In the first two years of life, we unknowingly choose our style of attachment, and that choice is powerfully influenced by what we have experienced during the early months of life. The steady or frequent absence of a parent, compounded by abuse, leads a child far away from being able to securely attach and toward one of the three dysfunctional styles of attachment. This choice is a survival technique as well.

Why do Parents reject their children?

Mothers:

1.Maladjusted marriages–the poorer the marriage, the less acceptance of the child

2.Arrival of another (perhaps more attractive or preferred-gender) sibling

3.Infant closely resembled a self-loathing parent

4.Children resembled “the other side of the family” whom the parent resents.
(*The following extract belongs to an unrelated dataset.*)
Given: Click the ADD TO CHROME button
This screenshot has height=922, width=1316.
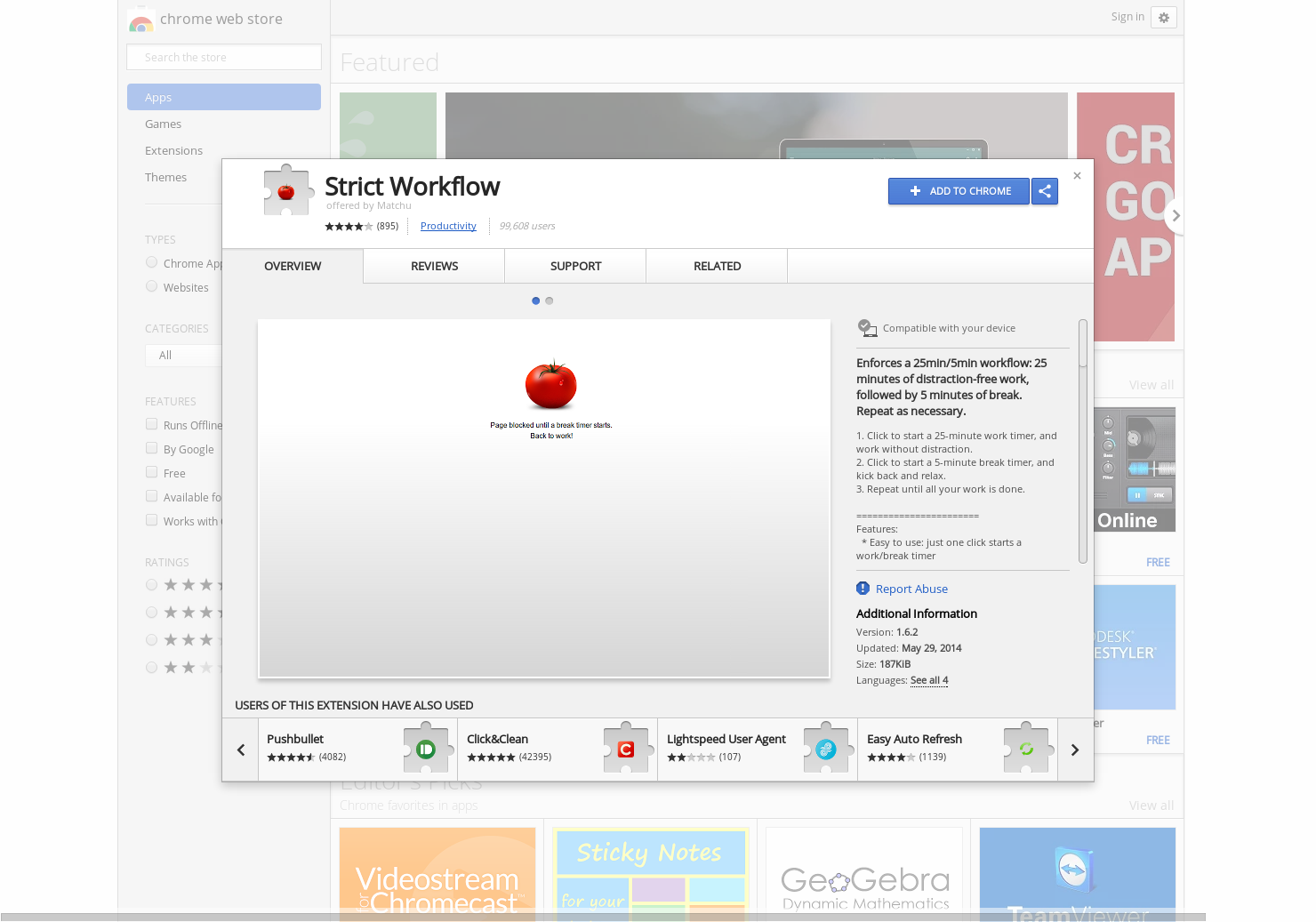Looking at the screenshot, I should point(959,191).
5.Untimely pregnancies -- infant considered an unwanted or unjust imposition

6.Child became a “stand-in for the other parent, rather than receiving affection in his own right

7.Latent hostility was unconsciously displaced from parent’s own rejecting parents to the child

8.Parents employed a hands-off policy with their children – to the point of neglect - due to being over-dominated by their own parents

9.Immediate identification of the child with the child’s father – especially true for unwed mothers

10.Mother couldn’t afford the emotional risk involved in loving a child, especially in cases where another child had been lost in death

11. Child was viewed as anchoring a couple to a difficult marriage

12. Viewed the child as an intruder with whom she was forced to share her husband. This is especially true if the mother had experienced rejection

13. Felt that the child had deprived her of a job or career that she enjoyed – having a child felt like a loss of freedom

14. Mother had major emotional or mental issues, that have been inadequately addressed.

Fathers:

1.Maladjusted marriage

2.Child was physically or psychologically unattractive

3.An untimely pregnancy

4.Close resemblance to their loathed selves

5.Close resemblance to their mate’s despised relatives

6.Jealousy

7.An inability to love

8.An unconscious repayment back to his own parents

9.Feeling of personal inadequacy

10. Promiscuity that cannot be satisfied with only one partner- feels tied down.
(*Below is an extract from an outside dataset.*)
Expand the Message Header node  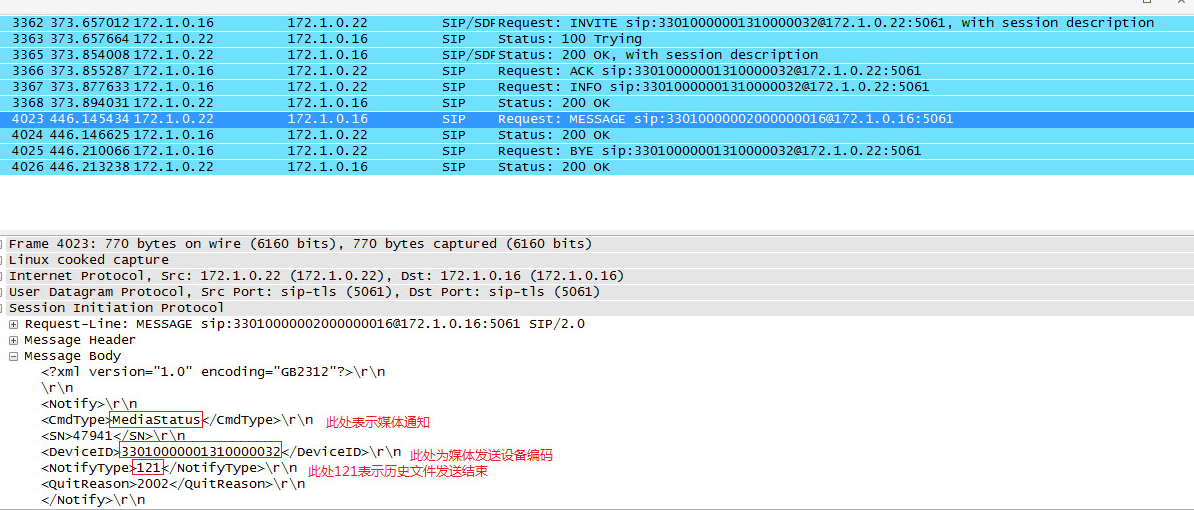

11. Questioning whether they had married the right woman.

12. Man had mental or emotional issues that have been inadequately treated.

*These lists were taken from Dr. Joseph Evoy's book, The Rejected. (25-31)
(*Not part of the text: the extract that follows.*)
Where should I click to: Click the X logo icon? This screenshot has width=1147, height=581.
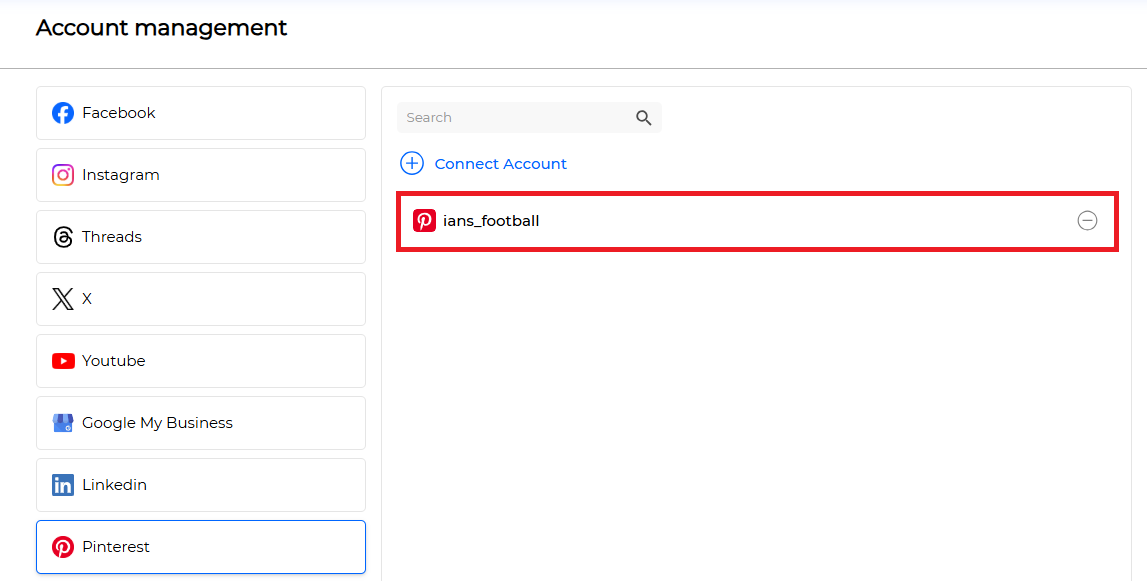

Of all the recorded abuses, rejection seems to carry the most pervasive and detrimental effects. Keep in mind however, that even after recovery, the memories of rejecting experiences remain, but the negative emotional charge, which drives feelings and behaviors, will be removed from those memories. When a slight occurs in the present, it can bring up a rejection you experienced in the past, but your response to it will be mitigated because of your recovery. It’ll be entirely different! You will just notice it and move on! Without recovery, only the Shadows of Acceptance are our norm.